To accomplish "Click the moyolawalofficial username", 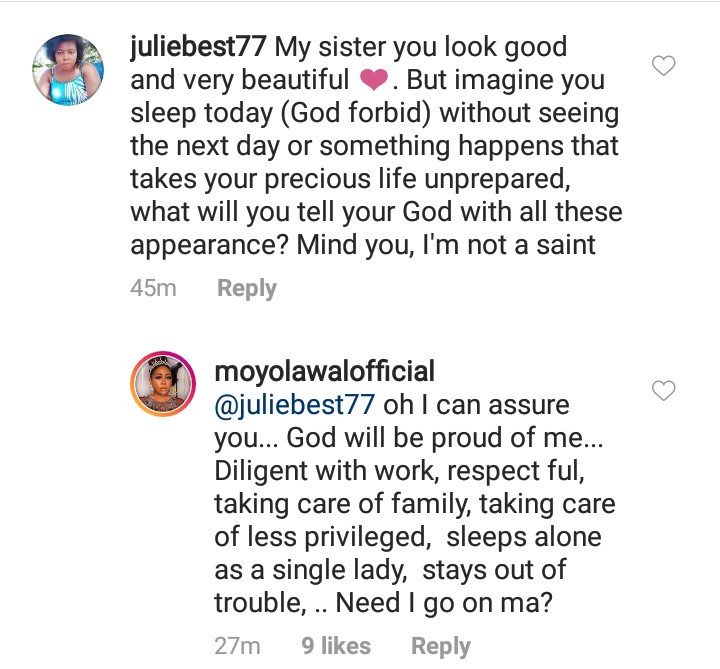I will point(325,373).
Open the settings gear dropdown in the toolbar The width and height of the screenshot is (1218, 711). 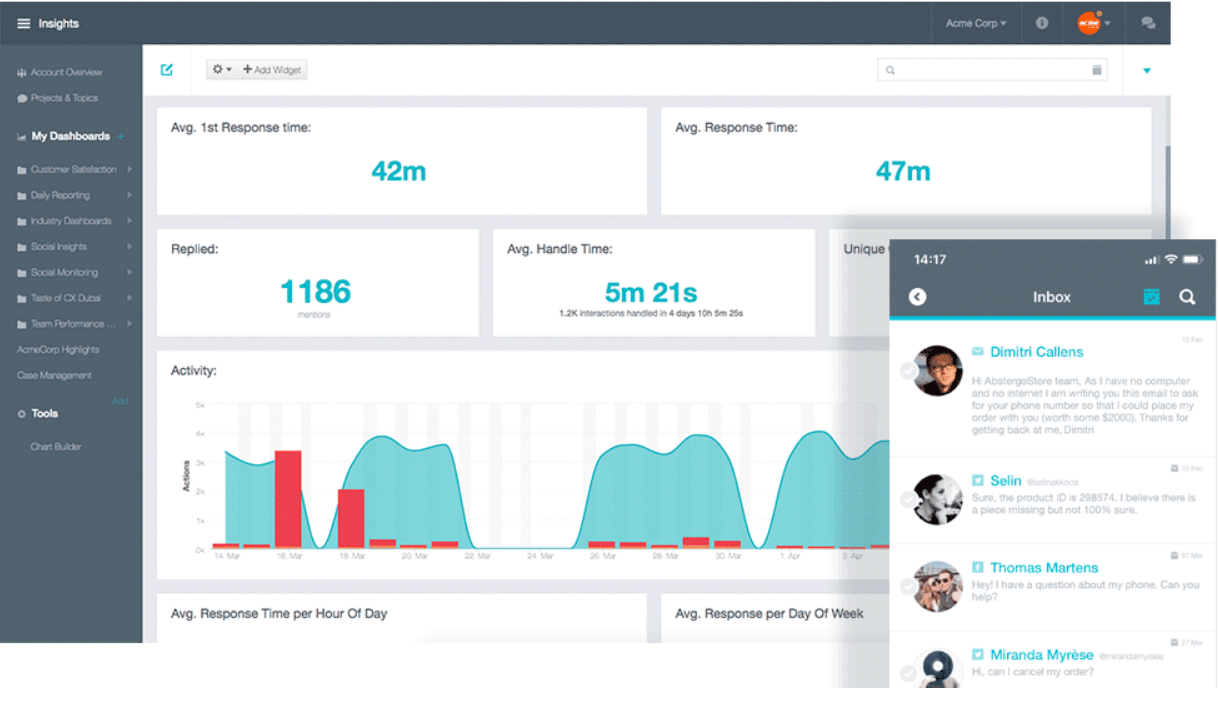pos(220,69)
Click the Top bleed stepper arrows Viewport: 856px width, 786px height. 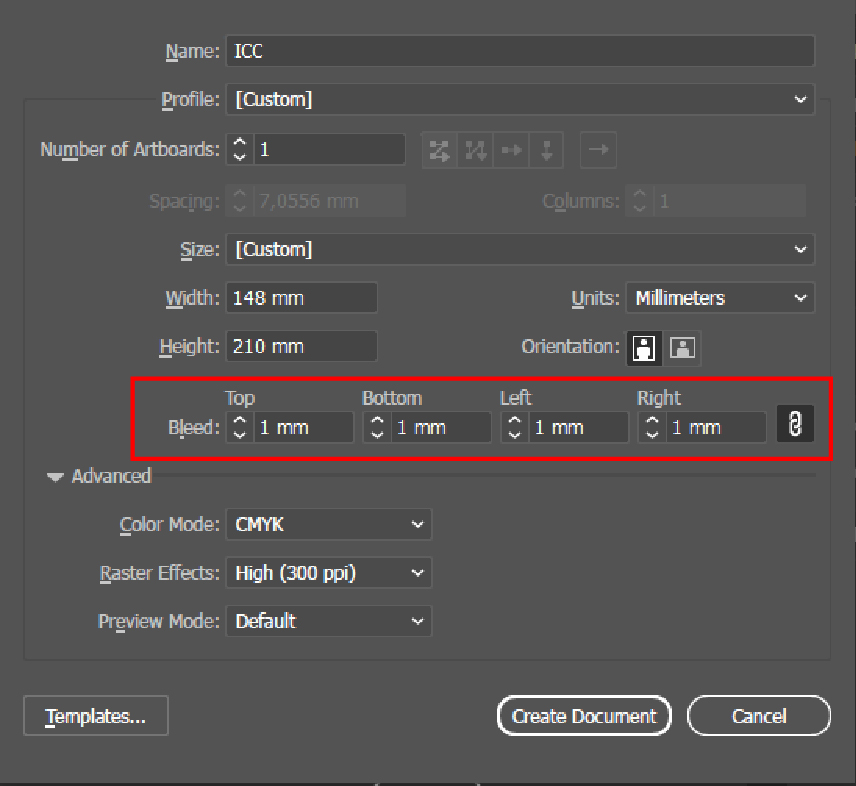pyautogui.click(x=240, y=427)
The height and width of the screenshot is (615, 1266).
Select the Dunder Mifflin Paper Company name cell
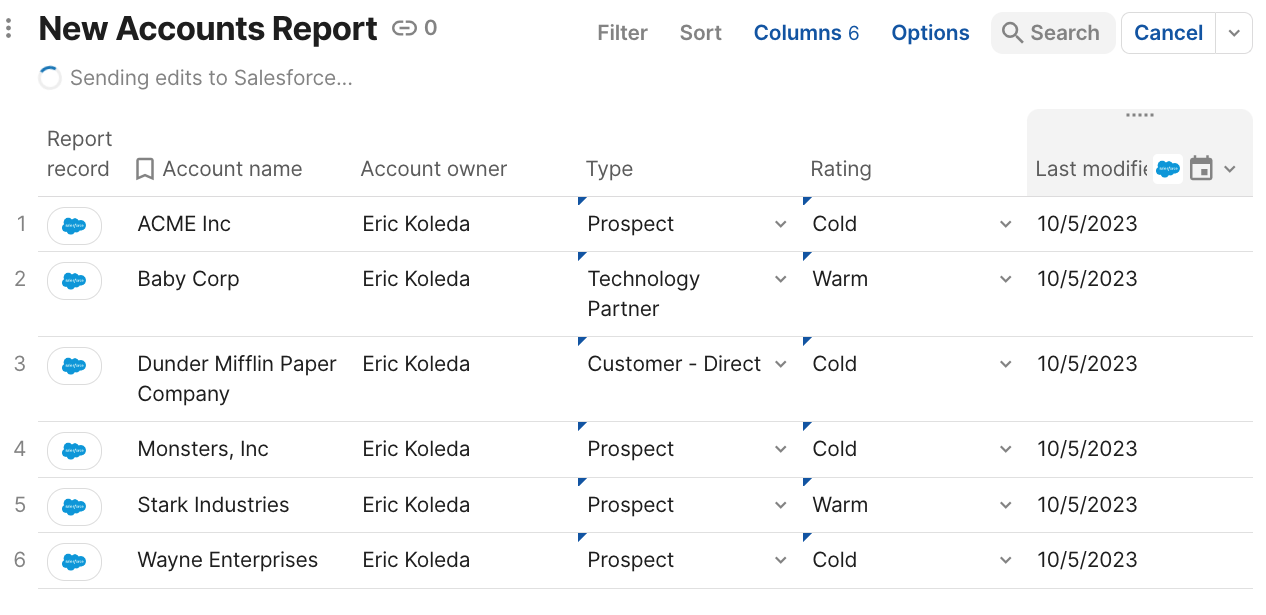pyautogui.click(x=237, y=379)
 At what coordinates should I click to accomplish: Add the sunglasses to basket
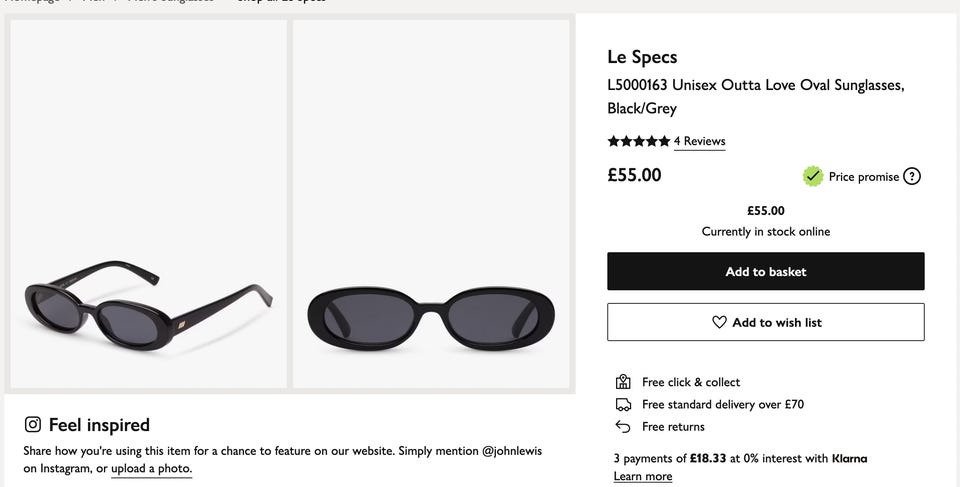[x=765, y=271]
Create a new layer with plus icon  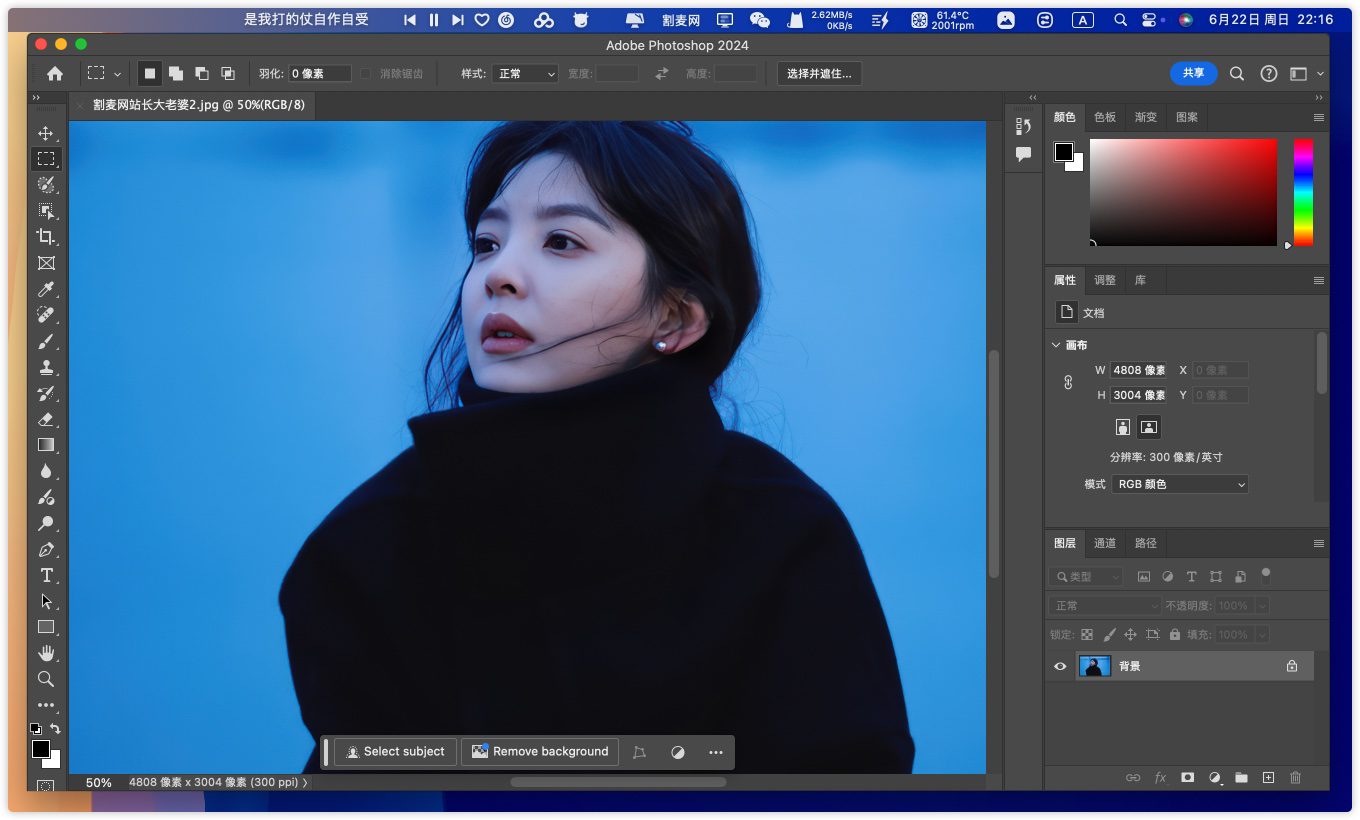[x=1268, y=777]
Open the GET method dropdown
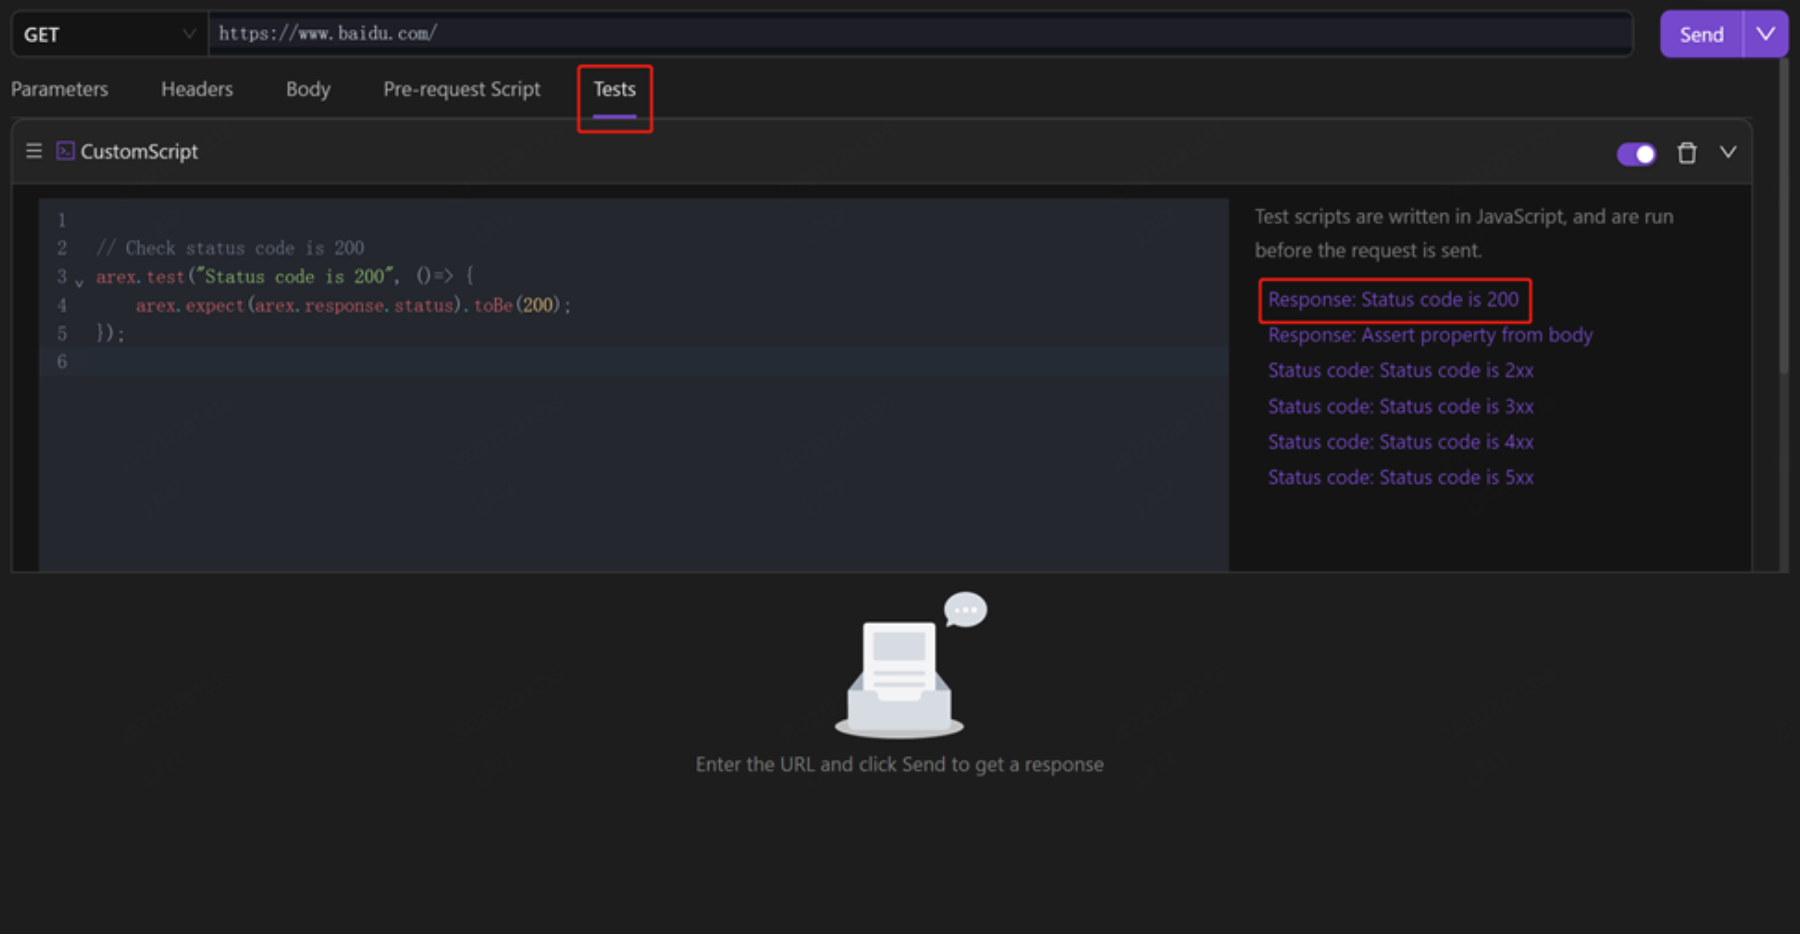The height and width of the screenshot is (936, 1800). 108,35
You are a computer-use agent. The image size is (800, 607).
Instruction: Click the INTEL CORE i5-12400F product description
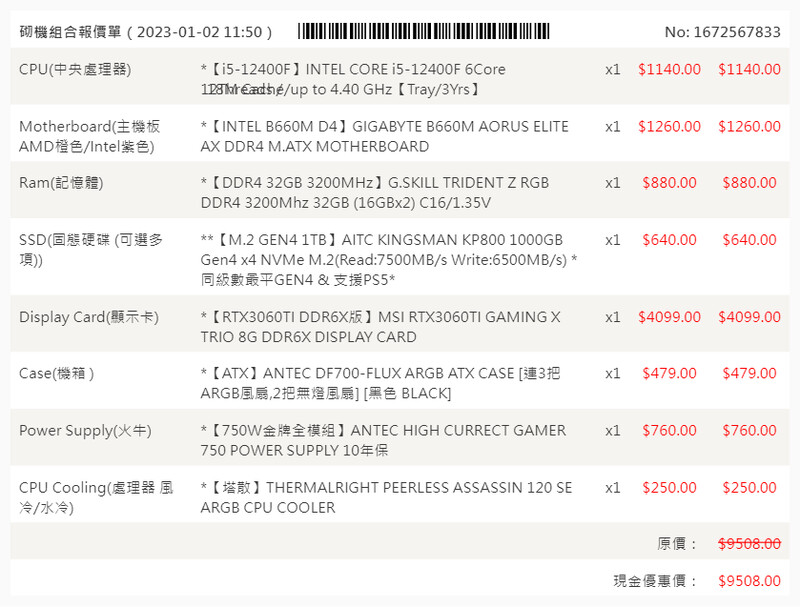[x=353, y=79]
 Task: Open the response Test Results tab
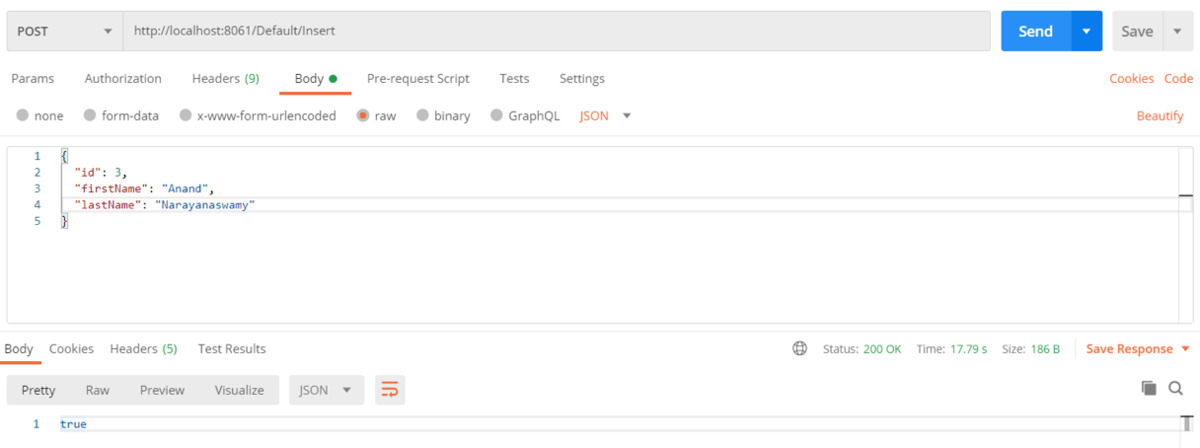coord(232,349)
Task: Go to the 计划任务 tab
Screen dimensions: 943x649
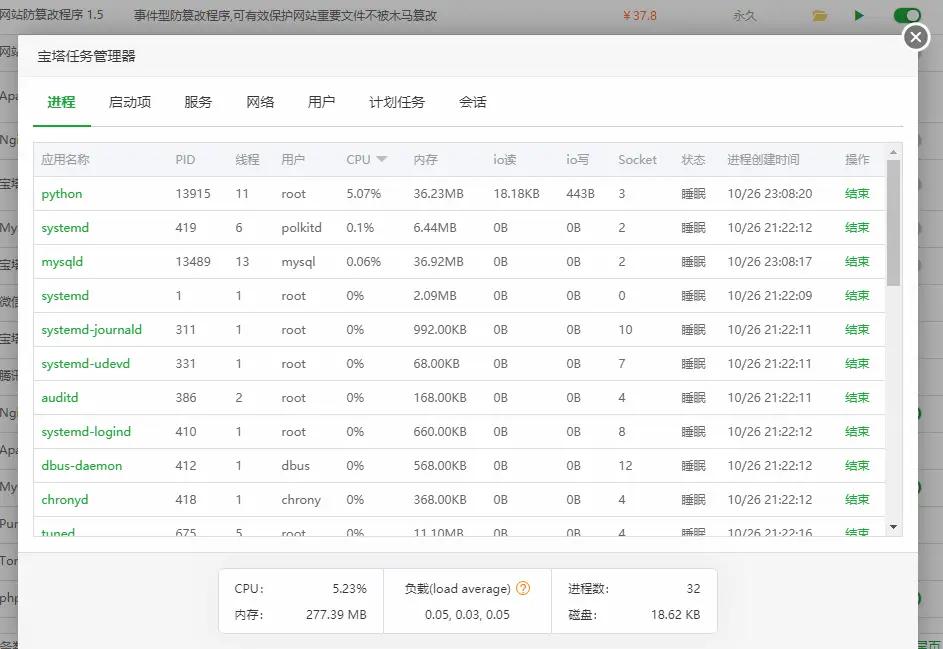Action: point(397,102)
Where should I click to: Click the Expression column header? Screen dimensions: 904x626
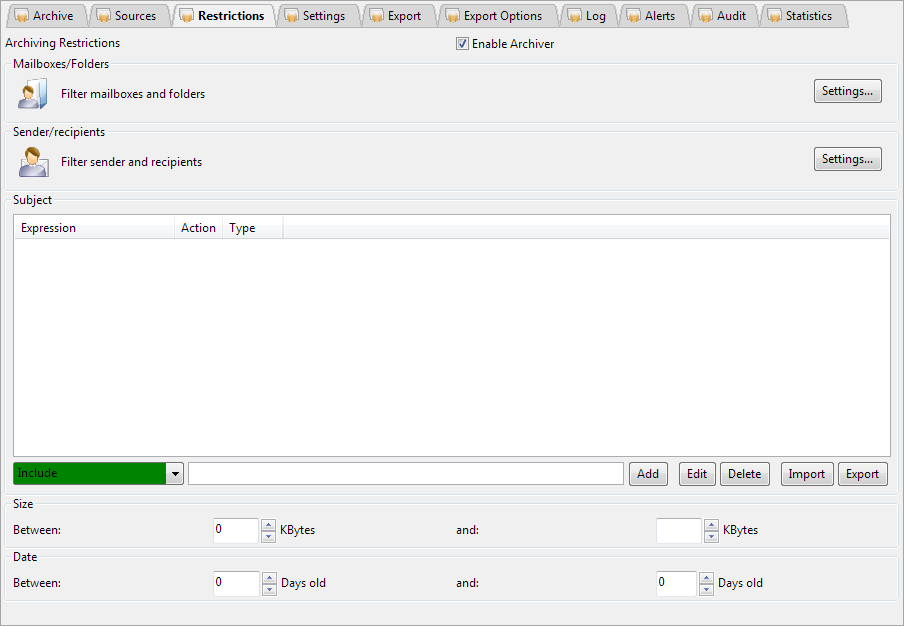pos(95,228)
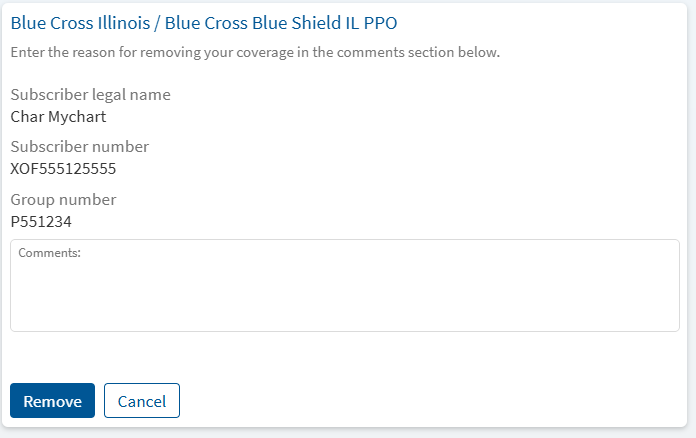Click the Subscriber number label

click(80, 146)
----------------------------------------
### Work task
Skip the pictures. Return exactly the lines from the one containing "Screen dimensions: 943x649" through the end of the data above, both included, and nothing besides.

### Completed task
Screen dimensions: 943x649
Action: point(397,102)
Where should I click to: Click the Expression column header? Screen dimensions: 904x626
pos(95,228)
Click the Subscriber number label

click(80, 146)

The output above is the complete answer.